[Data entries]
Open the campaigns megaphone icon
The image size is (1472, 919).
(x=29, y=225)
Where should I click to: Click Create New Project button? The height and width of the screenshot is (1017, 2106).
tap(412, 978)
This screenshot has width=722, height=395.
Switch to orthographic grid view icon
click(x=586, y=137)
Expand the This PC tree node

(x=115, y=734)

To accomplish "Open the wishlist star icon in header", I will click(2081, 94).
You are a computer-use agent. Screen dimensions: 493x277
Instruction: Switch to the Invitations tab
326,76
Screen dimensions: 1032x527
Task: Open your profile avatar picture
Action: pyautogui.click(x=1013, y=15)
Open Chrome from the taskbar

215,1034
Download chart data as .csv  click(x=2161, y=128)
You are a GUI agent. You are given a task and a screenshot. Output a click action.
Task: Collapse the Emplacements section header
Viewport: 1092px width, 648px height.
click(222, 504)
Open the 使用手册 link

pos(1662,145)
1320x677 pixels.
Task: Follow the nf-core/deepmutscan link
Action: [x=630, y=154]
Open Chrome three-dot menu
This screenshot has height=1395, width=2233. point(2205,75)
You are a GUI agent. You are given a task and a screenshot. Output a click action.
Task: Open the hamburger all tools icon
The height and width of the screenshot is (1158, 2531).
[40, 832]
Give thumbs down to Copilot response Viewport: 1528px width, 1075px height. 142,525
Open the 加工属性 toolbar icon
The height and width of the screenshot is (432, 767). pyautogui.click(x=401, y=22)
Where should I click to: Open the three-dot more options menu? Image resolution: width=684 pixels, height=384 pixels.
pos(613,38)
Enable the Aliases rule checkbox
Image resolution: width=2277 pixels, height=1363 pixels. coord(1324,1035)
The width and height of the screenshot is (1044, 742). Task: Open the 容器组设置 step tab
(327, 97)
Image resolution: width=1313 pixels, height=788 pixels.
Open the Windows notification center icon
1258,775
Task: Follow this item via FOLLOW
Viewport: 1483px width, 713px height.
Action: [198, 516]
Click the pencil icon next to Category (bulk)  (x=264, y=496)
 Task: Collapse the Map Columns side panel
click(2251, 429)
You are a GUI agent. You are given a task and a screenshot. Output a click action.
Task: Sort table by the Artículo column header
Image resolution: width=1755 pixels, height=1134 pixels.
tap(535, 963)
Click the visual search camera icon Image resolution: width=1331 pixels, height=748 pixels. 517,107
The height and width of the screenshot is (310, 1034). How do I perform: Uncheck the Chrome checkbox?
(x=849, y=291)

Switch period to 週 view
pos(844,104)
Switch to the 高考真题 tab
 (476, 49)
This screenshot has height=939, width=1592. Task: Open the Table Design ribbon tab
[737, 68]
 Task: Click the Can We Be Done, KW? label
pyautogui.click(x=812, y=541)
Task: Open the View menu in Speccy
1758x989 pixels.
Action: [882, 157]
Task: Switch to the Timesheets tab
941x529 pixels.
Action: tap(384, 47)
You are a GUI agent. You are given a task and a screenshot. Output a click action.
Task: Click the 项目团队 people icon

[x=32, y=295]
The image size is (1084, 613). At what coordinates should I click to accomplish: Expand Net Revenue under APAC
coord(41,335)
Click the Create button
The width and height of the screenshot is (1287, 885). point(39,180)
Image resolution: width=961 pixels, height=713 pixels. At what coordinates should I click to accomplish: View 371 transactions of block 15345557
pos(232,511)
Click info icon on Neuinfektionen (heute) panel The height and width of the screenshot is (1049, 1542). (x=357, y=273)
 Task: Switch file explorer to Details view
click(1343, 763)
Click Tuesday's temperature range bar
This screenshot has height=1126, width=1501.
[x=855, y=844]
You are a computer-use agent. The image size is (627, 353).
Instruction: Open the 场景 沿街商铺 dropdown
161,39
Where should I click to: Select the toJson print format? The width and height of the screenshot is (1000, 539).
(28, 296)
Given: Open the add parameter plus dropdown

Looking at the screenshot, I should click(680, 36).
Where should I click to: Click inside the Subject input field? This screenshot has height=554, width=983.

*To do*
Give a word-for-word restatement of every record.

*Expected output*
Open the campaigns megaphone icon
The image size is (1472, 919).
(x=29, y=225)
Where should I click to: Click Create New Project button? The height and width of the screenshot is (1017, 2106).
tap(412, 978)
This screenshot has width=722, height=395.
Switch to orthographic grid view icon
click(x=586, y=137)
Expand the This PC tree node

(x=115, y=734)

To accomplish "Open the wishlist star icon in header", I will click(2081, 94).
You are a computer-use agent. Screen dimensions: 493x277
Instruction: Switch to the Invitations tab
326,76
Screen dimensions: 1032x527
Task: Open your profile avatar picture
Action: pyautogui.click(x=1013, y=15)
Open Chrome from the taskbar

215,1034
Download chart data as .csv  click(x=2161, y=128)
You are a GUI agent. You are given a task and a screenshot. Output a click action.
Task: Collapse the Emplacements section header
Viewport: 1092px width, 648px height.
click(222, 504)
Open the 使用手册 link

pos(1662,145)
1320x677 pixels.
Task: Follow the nf-core/deepmutscan link
Action: [x=630, y=154]
Open Chrome three-dot menu
This screenshot has height=1395, width=2233. point(2205,75)
You are a GUI agent. You are given a task and a screenshot. Output a click action.
Task: Open the hamburger all tools icon
The height and width of the screenshot is (1158, 2531).
[40, 832]
Give thumbs down to Copilot response Viewport: 1528px width, 1075px height. 142,525
Open the 加工属性 toolbar icon
The height and width of the screenshot is (432, 767). pyautogui.click(x=401, y=22)
Where should I click to: Open the three-dot more options menu? Image resolution: width=684 pixels, height=384 pixels.
pos(613,38)
Enable the Aliases rule checkbox
Image resolution: width=2277 pixels, height=1363 pixels. coord(1324,1035)
The width and height of the screenshot is (1044, 742). Task: Open the 容器组设置 step tab
(327, 97)
Image resolution: width=1313 pixels, height=788 pixels.
Open the Windows notification center icon
1258,775
Task: Follow this item via FOLLOW
Viewport: 1483px width, 713px height.
Action: [198, 516]
Click the pencil icon next to Category (bulk)  (x=264, y=496)
 Task: Collapse the Map Columns side panel
click(2251, 429)
You are a GUI agent. You are given a task and a screenshot. Output a click action.
Task: Sort table by the Artículo column header
Image resolution: width=1755 pixels, height=1134 pixels.
tap(535, 963)
Click the visual search camera icon Image resolution: width=1331 pixels, height=748 pixels. 517,107
The height and width of the screenshot is (310, 1034). How do I perform: Uncheck the Chrome checkbox?
(x=849, y=291)

Switch period to 週 view
pos(844,104)
Switch to the 高考真题 tab
 (476, 49)
This screenshot has height=939, width=1592. Task: Open the Table Design ribbon tab
[737, 68]
 Task: Click the Can We Be Done, KW? label
pyautogui.click(x=812, y=541)
Task: Open the View menu in Speccy
1758x989 pixels.
Action: [882, 157]
Task: Switch to the Timesheets tab
941x529 pixels.
Action: tap(384, 47)
You are a GUI agent. You are given a task and a screenshot. Output a click action.
Task: Click the 项目团队 people icon

[x=32, y=295]
The image size is (1084, 613). At what coordinates should I click to accomplish: Expand Net Revenue under APAC
coord(41,335)
Click the Create button
The width and height of the screenshot is (1287, 885). point(39,180)
Image resolution: width=961 pixels, height=713 pixels. At what coordinates should I click to accomplish: View 371 transactions of block 15345557
pos(232,511)
Click info icon on Neuinfektionen (heute) panel The height and width of the screenshot is (1049, 1542). (x=357, y=273)
 Task: Switch file explorer to Details view
click(1343, 763)
Click Tuesday's temperature range bar
This screenshot has height=1126, width=1501.
[x=855, y=844]
You are a computer-use agent. The image size is (627, 353).
Instruction: Open the 场景 沿街商铺 dropdown
161,39
Where should I click to: Select the toJson print format? The width and height of the screenshot is (1000, 539).
(28, 296)
Given: Open the add parameter plus dropdown

Looking at the screenshot, I should click(680, 36).
Where should I click to: Click inside the Subject input field? This screenshot has height=554, width=983.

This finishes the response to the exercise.